03 May 2021
Documents in Elaticsearch are logically grouped into a data structure called index. One index can contain a massive number of documents.
You can think of an index like a database table and a document like a database row.
But, luckily Elasticsearch is built around distributed concepts, so a single index (table) can be split into multiple physical locations by storing documents in multiple shards. One index is built of multiple shards which contain documents. All shards together make up a single index.
Now a substantial problem arises. You can choose the number of shards only once at the beginning of index creation.

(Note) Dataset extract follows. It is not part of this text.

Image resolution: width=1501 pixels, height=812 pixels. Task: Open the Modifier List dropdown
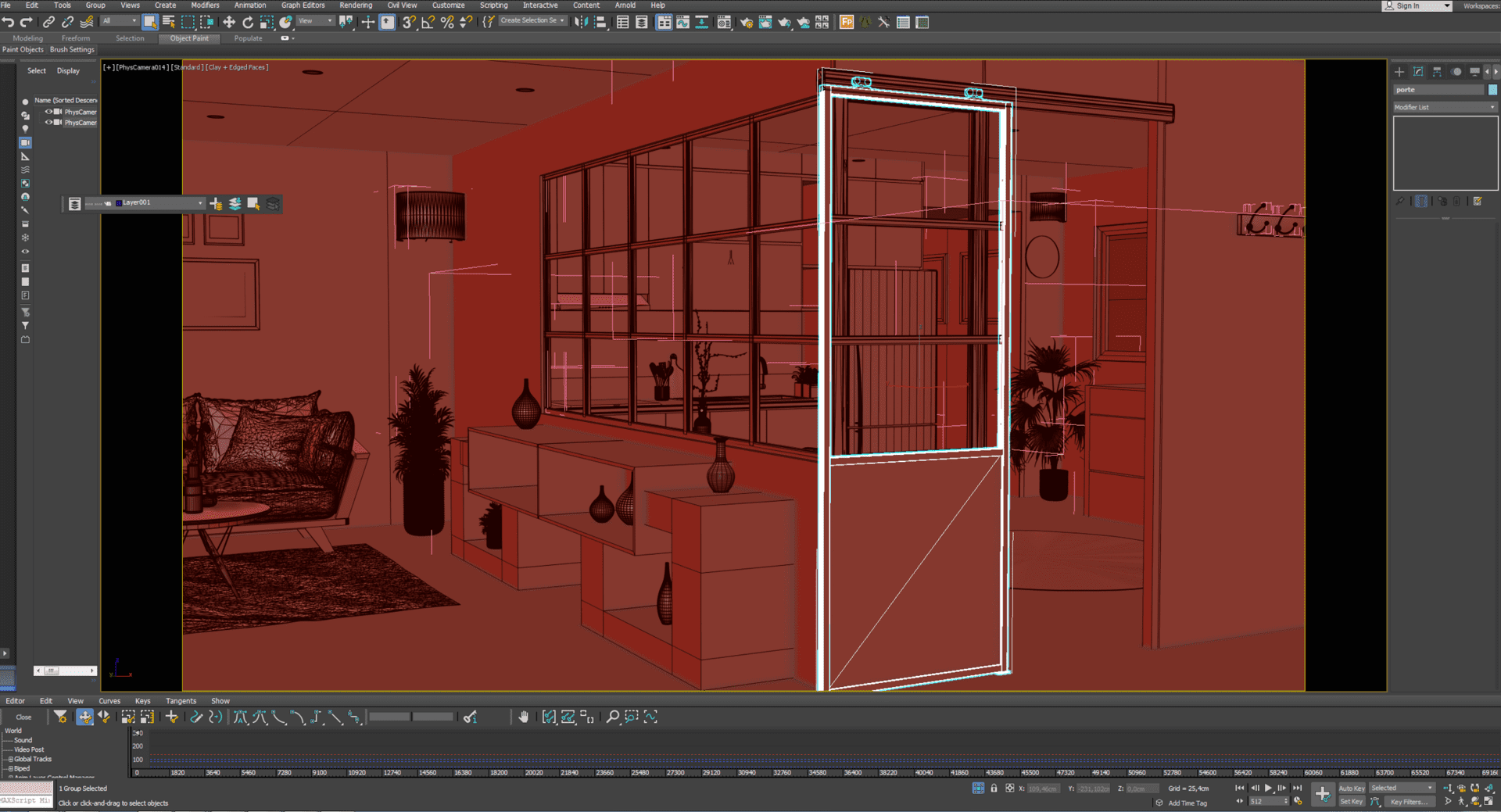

Depending on the number of shards, Elasticsearch knows where to assign specific documents on writes and find them on reads.

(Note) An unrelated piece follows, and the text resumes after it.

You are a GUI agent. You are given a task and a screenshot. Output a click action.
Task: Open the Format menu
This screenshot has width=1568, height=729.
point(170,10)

So if there are three shards, the location is calculated by hashing function and modulo of three. If you were allowed to change the shards number later, the modulo function of four would produce incorrect results.
Quite often, techs working with Elasticsearch ponder how many shards a single index should have. Two, three, four, or… a hundred?

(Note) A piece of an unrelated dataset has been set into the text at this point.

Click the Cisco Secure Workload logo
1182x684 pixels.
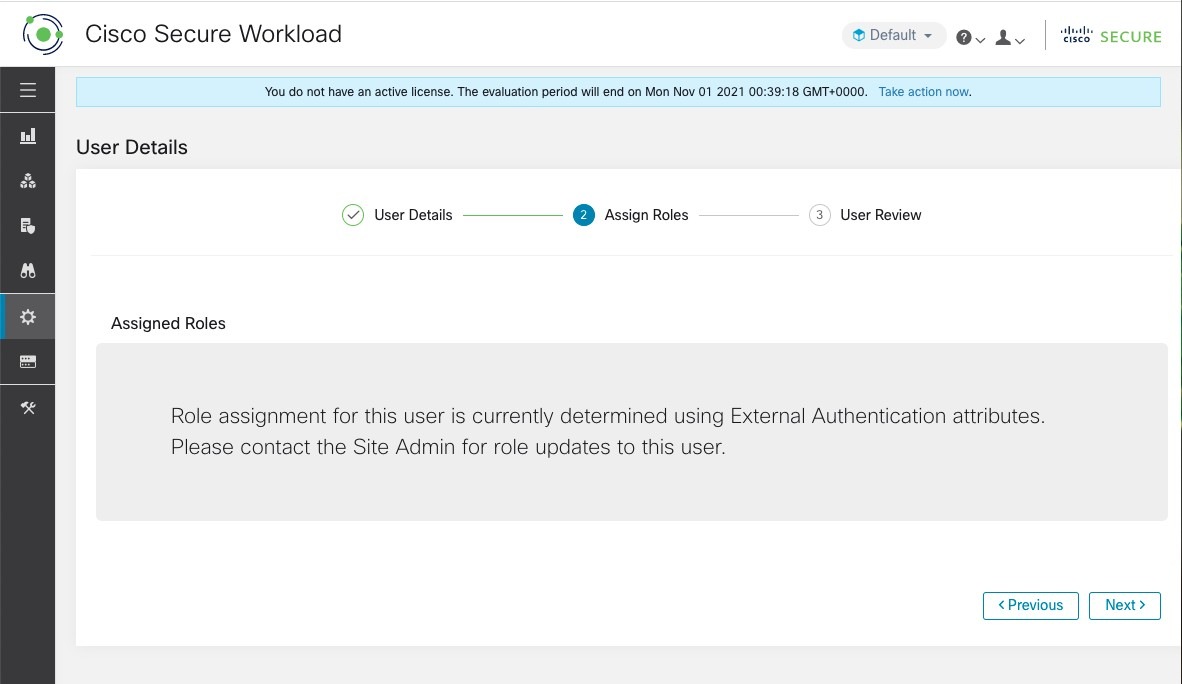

And the answer is: it is a wrong question :)
So the answer is: a single shard should be of size 5 to 40 GB.
Depending on the number of documents you plan to store in your index and their size, you can plan the number of shards for the index.
If you intend to have 1 GB of data, it’s enough to have just one shard :)
But if you have 100 GB of data, it’s better to have 3-20 shards.
The specific number depends on your performance benchmarks.
The more shards, the better it is to scale them out on multiple nodes. The less, the latency on communication is lower (calculations are performed locally).
The answer is: start small. If the need for more shards arises, you can always reindex the data on the index with a more precise number of shards later on.
Choosing the correct number of shards for an Elasticsearch index is one of the most important decisions to make at the beginning. Make sure you use the correct numbers, so you gain the best performance experience for your cluster.